Although the road has been reopened, users are asked to proceed with care and allow extra time for their journeys.
"Investigations into what caused the blaze will begin tomorrow, however at this stage it is too early to say how it started," a Queensland Lakes District Council spokesman said.
Police were working with the Fire Service to investigate the cause of the fire, which spread over about 150ha on Jessie Peak.
Initial indications suggest it started on the lake's edge by Rat Pt, a popular camping area accessible by vehicles and boats.
Anyone who was around the Rat Pt area has been asked to speak to authorities.
Power was cut to Glenorchy at the northern end of Lake Wakatipu, where its normal population of nearly 400 was swelled by holidaymakers.
About 50 firefighters and several helicopters with monsoon buckets battled the blaze, which started below the Glenorchy-Queenstown Rd.
The operation was expected to last for three to five days.
It went up the slope, jumping the road as it burned through trees and scrub, the Queenstown Lakes District Council says.
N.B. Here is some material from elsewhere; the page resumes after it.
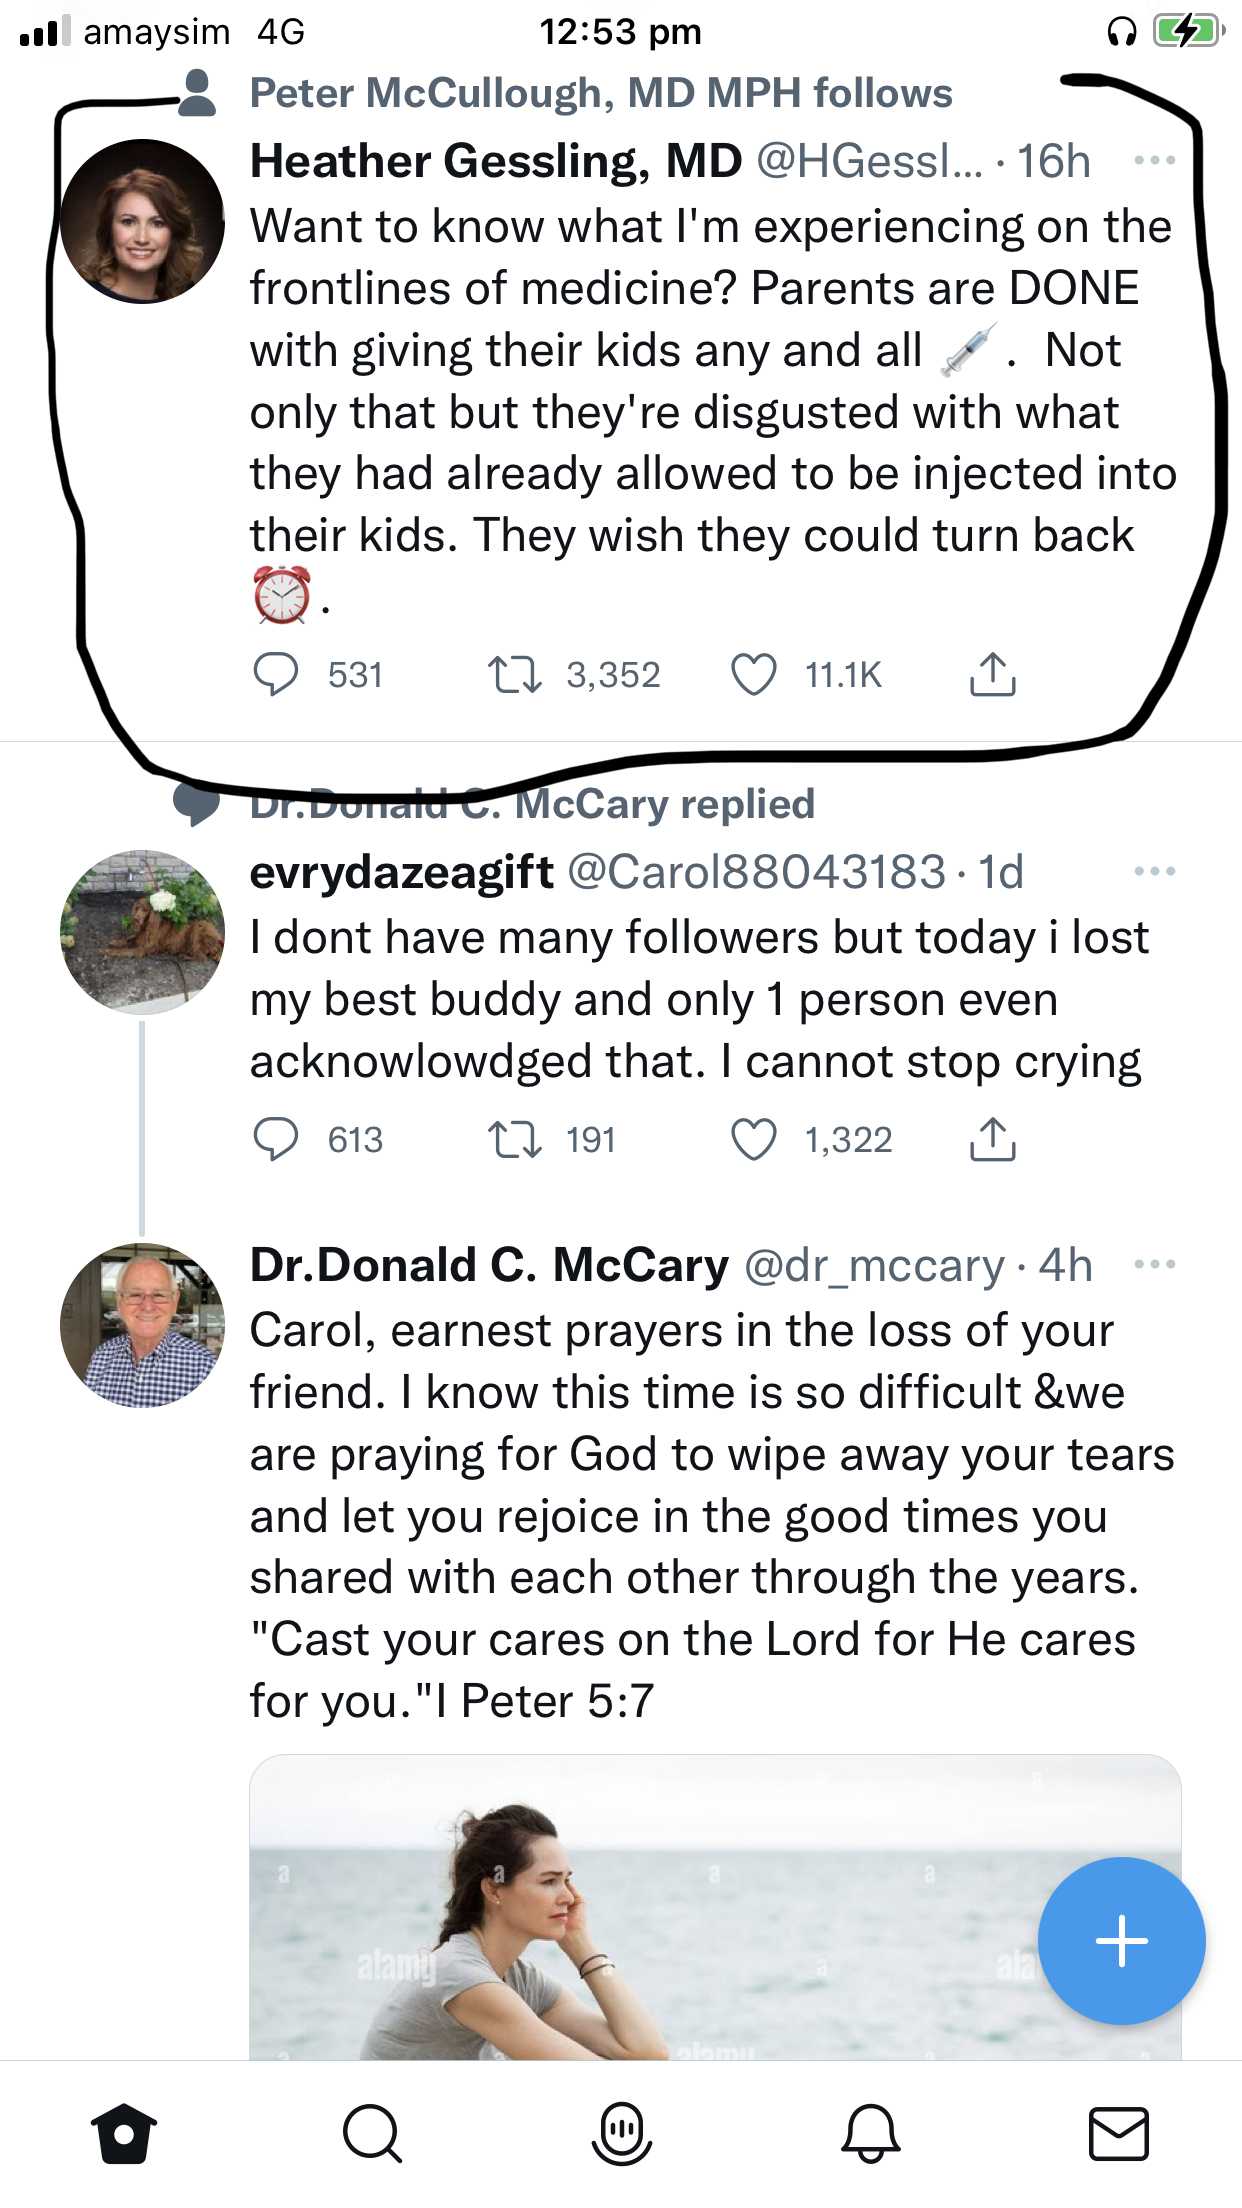
Task: Open more options on Heather Gessling's tweet
Action: (x=1154, y=161)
No evacuations had been necessary, but residents of Bob's Cove and Closeburn Station were alerted earlier in case they had been required to leave.
It could take several days to fully extinguish the fire but the council hopes the road will be reopened this afternoon, a spokeswoman said.
Queenstown Water Taxis will be ferrying people to and from Queenstown today.
There is a full house at Mrs Woolly's campground, about 25km from the blaze but many people cannot now leave as planned.
"They can't go anywhere, but that's just life, there's plenty to do here! We'll survive, that's just what happens in Glenorchy," campground manager Grant Dunstan said.
The fire danger in Queenstown Lakes District is high and incident controller Phil Marsh - the principal rural fire officer for Otago - said the fire was a sharp reminder of why open air fires are currently banned.
The Otago Rural Fire Authority would like to hear from anyone with any information that may help the investigation on 0800 673 473.